ERα activated by E2 controls gene expression in the nucleus by binding to EREs in target gene promoters followed by recruitment of coactivator complexes (COAC1, COAC2, COAC3) leading to transcriptional activation. Genes activated by ERα include those that encode proteins involved in mitochondrial biogenesis such as nuclear respiratory factors (NRF1) and still unknown metabolic proteins and enzymes that may participate in various pathways (as indicated by black broken arrows) regulating glycolysis and oxidative phosphorylation (OXPHOS). The mitochondrial localized transcription machinery (mt-TM) and TFAM are encoded in the nucleus and their expression is controlled by ERα and NRF-1. E2 dependent increased transcription and protein expression of NRF-1 induces mitochondrial biogenesis. Both ERα and ERβ are reported to modulate insulin signaling and glucose uptake. When Insulin signaling is activated, numerous proteins are phosphorylated leading to the translocation of GLUT4-containing vesicles to the cell membrane, where GLUT4 facilities the glucose uptake into the cell. ERα modulates GLUT4 transcription and translocation to the cell membrane and glucose uptake, while ERβ is a repressor of GLUT4 expression. The presence of both ERs in mitochondria in many mammalian tissues and cell lines has been reported, but remains controversial. The question mark indicates an experimentally unresolved observation.

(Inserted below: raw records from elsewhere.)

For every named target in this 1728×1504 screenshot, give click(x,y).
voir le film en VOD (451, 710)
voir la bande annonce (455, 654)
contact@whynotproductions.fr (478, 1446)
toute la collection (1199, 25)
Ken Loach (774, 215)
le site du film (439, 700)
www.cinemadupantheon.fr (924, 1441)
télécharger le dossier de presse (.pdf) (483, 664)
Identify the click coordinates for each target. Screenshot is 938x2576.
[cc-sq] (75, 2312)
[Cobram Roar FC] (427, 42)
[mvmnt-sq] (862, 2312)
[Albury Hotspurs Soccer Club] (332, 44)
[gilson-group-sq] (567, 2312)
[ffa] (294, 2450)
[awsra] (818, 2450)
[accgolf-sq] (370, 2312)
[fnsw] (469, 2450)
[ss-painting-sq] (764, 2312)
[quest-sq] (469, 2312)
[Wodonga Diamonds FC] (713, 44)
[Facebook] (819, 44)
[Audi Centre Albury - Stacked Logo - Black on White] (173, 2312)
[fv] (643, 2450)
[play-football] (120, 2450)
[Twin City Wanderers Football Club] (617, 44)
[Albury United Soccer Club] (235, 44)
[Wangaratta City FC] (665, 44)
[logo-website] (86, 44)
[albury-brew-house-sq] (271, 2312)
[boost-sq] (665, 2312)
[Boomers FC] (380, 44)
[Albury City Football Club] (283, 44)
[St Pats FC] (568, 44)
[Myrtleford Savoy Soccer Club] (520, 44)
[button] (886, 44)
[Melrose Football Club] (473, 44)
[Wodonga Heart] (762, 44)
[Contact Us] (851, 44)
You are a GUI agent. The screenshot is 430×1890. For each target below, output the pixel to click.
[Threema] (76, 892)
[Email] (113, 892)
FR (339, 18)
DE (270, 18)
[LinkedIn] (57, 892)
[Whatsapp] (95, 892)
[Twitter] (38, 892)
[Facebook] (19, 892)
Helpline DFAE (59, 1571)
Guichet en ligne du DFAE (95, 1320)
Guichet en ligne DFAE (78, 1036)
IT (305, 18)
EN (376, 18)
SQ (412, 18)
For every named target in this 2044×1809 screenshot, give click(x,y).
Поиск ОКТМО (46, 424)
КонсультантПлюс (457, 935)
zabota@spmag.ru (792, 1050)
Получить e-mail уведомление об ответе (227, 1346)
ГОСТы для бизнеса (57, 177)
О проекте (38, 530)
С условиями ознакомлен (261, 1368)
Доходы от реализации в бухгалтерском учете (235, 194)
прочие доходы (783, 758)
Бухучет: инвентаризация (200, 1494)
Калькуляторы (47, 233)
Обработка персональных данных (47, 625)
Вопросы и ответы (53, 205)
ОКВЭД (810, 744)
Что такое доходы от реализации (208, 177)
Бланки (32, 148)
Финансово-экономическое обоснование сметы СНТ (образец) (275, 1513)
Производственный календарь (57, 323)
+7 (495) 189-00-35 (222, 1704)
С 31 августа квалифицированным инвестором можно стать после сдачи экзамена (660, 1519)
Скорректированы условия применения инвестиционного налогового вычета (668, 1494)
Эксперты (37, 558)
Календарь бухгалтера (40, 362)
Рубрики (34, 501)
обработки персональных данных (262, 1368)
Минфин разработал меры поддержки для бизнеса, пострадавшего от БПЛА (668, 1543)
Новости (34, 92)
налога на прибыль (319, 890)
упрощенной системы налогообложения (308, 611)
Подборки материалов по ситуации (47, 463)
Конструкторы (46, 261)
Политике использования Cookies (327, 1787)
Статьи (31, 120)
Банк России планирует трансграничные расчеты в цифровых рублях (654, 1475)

Fig 3. Hypothetical model for ER-mediated antagonism of p53 function in a tumor cell

In tumor cells ERs participate in activating insulin signaling that leads to the translocation of GLUT4-containing vesicles to the cell membrane where GLUT4 enables the entry of glucose to increase the rate of aerobic glycolysis (“Warburg effect”). Tumor cells largely convert most of the glucose to lactate via less efficient aerobic glycolysis that results in minimal ATP production. In breast cancer cells, ER has been reported to bind and inhibit wild type p53 function in the nucleus. In a tumor cell, ERs may promote establishing a prominent glycolytic profile by repressing p53-mediated enhancement of mitochondrial oxidative phosphorylation and transcription of antiproliferative gene networks. Likewise, ERs may repress genes regulated by p53 that are vital to mitochondrial hemostasis and genome integrity. Accumulating mtDNA damage will ultimately lead to the impairment of oxidative phosphorylation (OXPHOS). Impaired OXPHOS is reported to cause further genomic and mtDNA instability, decreased apoptosis, and a cellular environment indicative of the Warburg effect. Overall this model suggests that in a cancer cell, ER is able to negatively affect mitochondrial p53 function, leading to altered metabolic profile and tumorigenesis.